Amidst the pressure of exams and dismal weather, it was good to see so many Southies in the Plaza (socially distanced, of course) to welcome the animals to college. Having grown up in Peeblesshire - where sheep outnumber human beings - I am familiar with their capacity to consume grass. In fact, they do it with such quiet and docile efficiency that I think we should employ a small flock every exam term. They are a lot less noisy than a lawn mower.
I'm less certain about goats. Our visitors were certainly amicable, but goats will eat anything. Dorothy (Mrs Principal) recalls looking after children whose parents owned a flock of goats in Stirlingshire in the summer between school and her first term at St Andrews. Their milk tasted of whatever they had eaten, and they ate indiscriminately. I understand that cabbage flavoured goat's milk is less than lovely. One should also take great care not to allow them near a washing line. To a hungry goat, clothes are edible too. The visitors to The Plaza appear to have consumed most of one of our trees. It was a small price to pay for their company, and I make no complaint. Goats will be goats. We should, however, resist any temptation to allow any future caprine visitors anywhere near Oswald. Sheep have much less diverse dietary habits and are generally easier to manage.
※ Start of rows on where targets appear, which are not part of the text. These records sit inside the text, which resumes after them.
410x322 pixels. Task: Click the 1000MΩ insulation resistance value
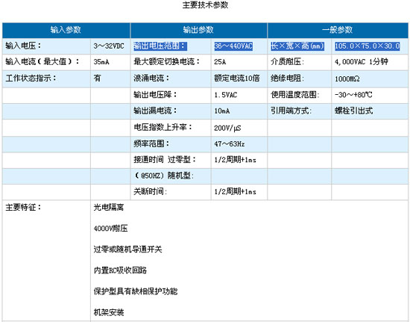click(347, 78)
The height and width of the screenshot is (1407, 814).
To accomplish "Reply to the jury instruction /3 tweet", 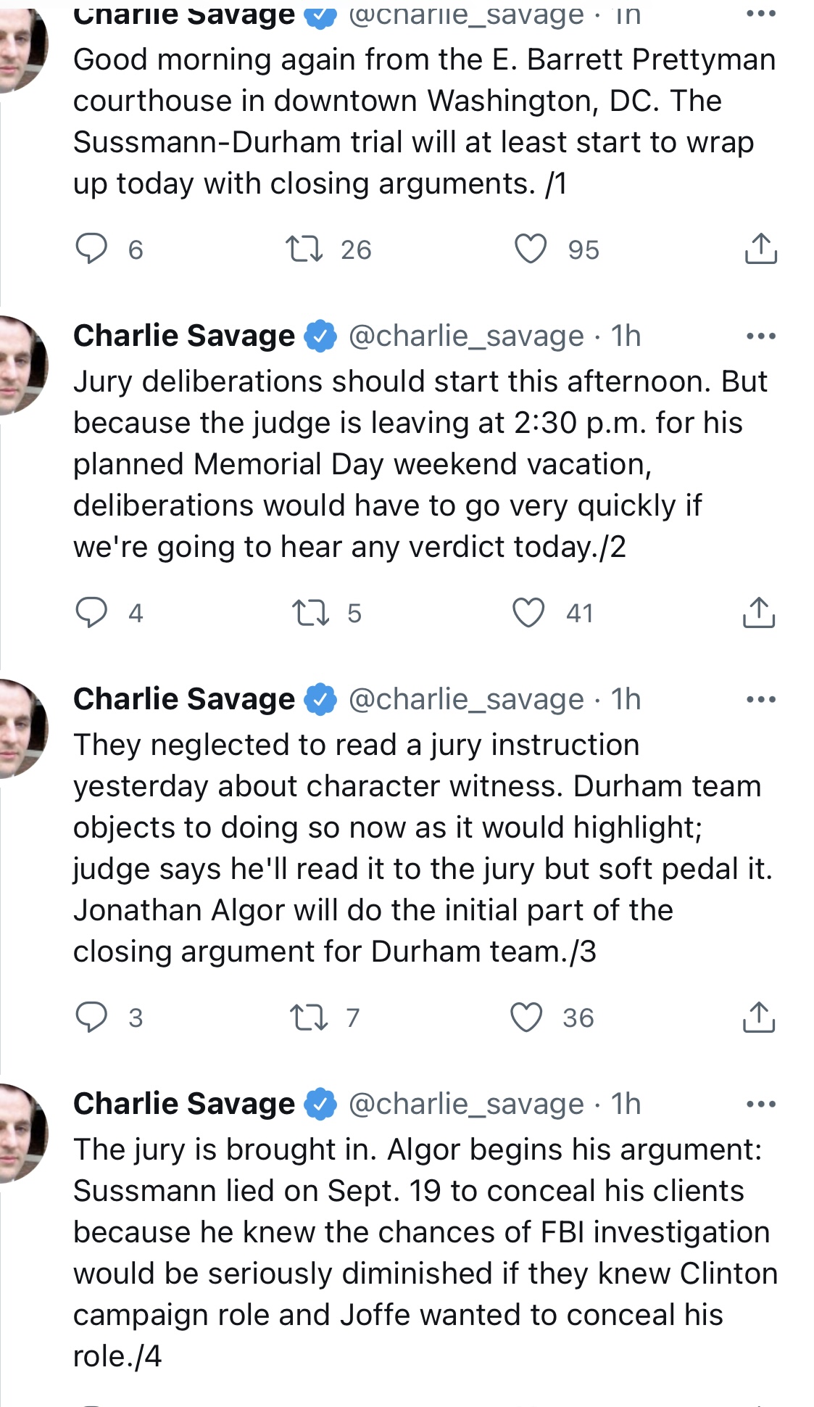I will point(92,1017).
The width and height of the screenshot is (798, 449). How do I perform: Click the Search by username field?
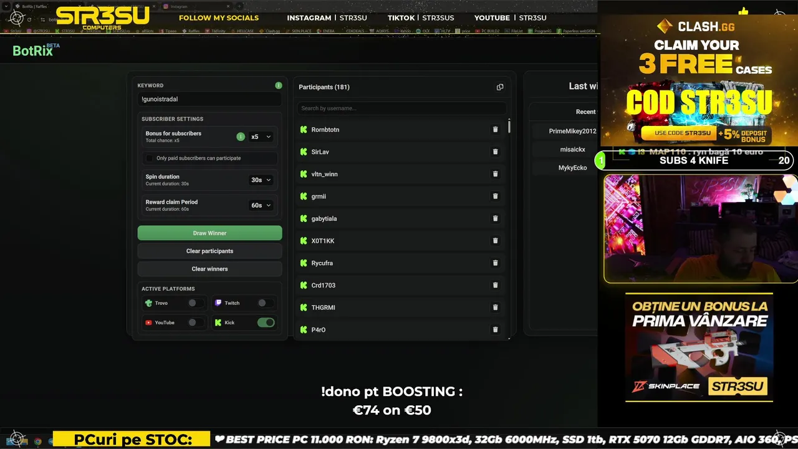[401, 109]

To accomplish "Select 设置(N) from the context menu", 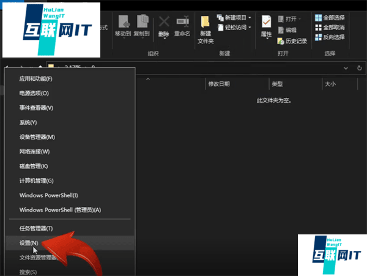I will [29, 243].
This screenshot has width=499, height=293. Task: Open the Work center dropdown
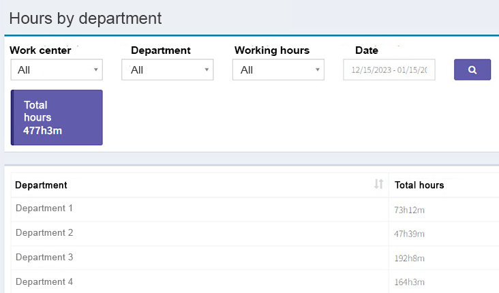[57, 70]
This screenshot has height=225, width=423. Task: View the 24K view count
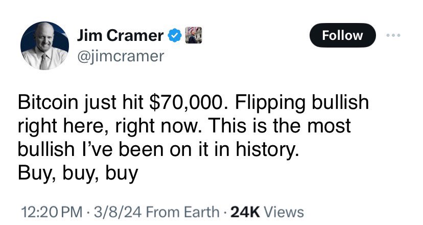[247, 212]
I have had a very busy few days digesting and analysing Lord Dyson's report on the process whereby Martin Bashir of the BBC's Panorama programme obtained his now infamous 1995 interview with Princess Diana. I did so initially because I knew I would be asked to comment on it by broadcasters and newspapers. However, my interest was personal too. I was a BBC editor in 1995 and, though I did not know Martin Bashir, many other individuals concerned were colleagues. Suffice it to say that the BBC is, truly, one of Britain's most valuable cultural exports and an example of soft power at its most effective. However, its reputation depends on accuracy and honesty. It is beyond depressing to read evidence that demonstrates beyond reasonable doubt that the corporation for which I remain proud to have worked fell very far below that standard. In the world of Netflix and Amazon, the BBC faces intense competitive pressure. It cannot afford to alienate viewers, listeners, and readers. I hope and believe it can recover our trust. At its best, the BBC remains a source of excellence in journalism and a vital supporter of creative talent
This weekend, I will get my second vaccination against Covid-19. It feels like a very significant moment. I know I am lucky. Many of you still have exams to complete. I wish you the very best of luck and I promise that there is light at the end of the tunnel. At some point it will stop raining and you will complete your final assessment. We will enjoy a good end to Easter Term. There will be Formals in the Hub, a first ever College Service of Celebration and Thanksgiving in the Hub to begin our College Day, and sufficient champagne to give our Summer Ball a sparkling start. There is not too long to wait.